Page text -
Background:
To combat the evolving threats, organizations typically transform unstructured natural-language-based cyber threat intelligence (CTI) reports into structured formats of intelligence, enabling streamlined security tasks such as threat detection and response.
Detailed attack-level intelligence usually offers a promising solution by providing fine-grained details including techniques and implementation procedures. These insights can automatic the generation of detection rules, like Sigma, widely used in industry-based Security Information and Event Management (SIEM) platforms due to the fast speed.
Overview:
Input: CTI report
Step-1 (Chunking and Identification): Segment the raw reports into parts likely to contain malicious behaviors by locating Indicators of Compromise (IoCs).
Step-2 (Intention Interpreter): Leverage the LLM's in-context learning to map report chunks to techniques, guided by task-specific prompts based on MITRE ATT&CK descriptions.
Step-3 (Knowledge Enhancer): Build a vector database embedding MITRE ATT&CK descriptions for 14 tactics and 253 techniques. Use this database to augment and retrieve relevant tactics and techniques for each report chunk.
Step-4 (Validator): Use an additional LLM, isolated from prior context, to evaluate the entire report and filter irrelevant techniques using grounded reasoning, reducing hallucinations.
Practical Value:
To address the industry challenge of automating rule-based detection, we deployed an industry-grade tool capable of analyzing detailed attack-level intelligence and generating precise detection rules. Security analysts can also leverage this tool to assist in analysis, enhancing their efficiency. A real-world scenario (honeypot) was conducted to validate its effectiveness, demonstrating significant progress in improving detection capabilities.

Dataset section -
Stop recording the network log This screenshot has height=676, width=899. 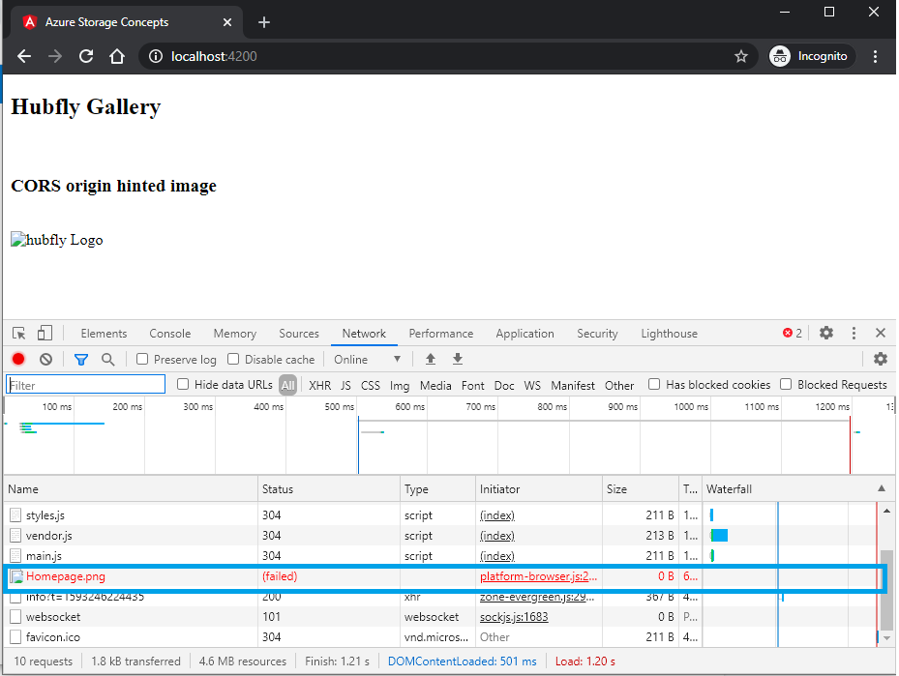17,359
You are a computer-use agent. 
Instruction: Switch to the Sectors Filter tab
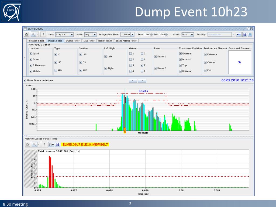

Problem description -
According to the page text, what does the Validator in Step-4 do, and for what reason? Answer in one to three sentences. The data plays no role in this exercise.

Output for this task -
The Validator uses an additional LLM, kept isolated from the prior context, to evaluate the entire report and filter out irrelevant techniques through grounded reasoning. This is done to reduce hallucinations.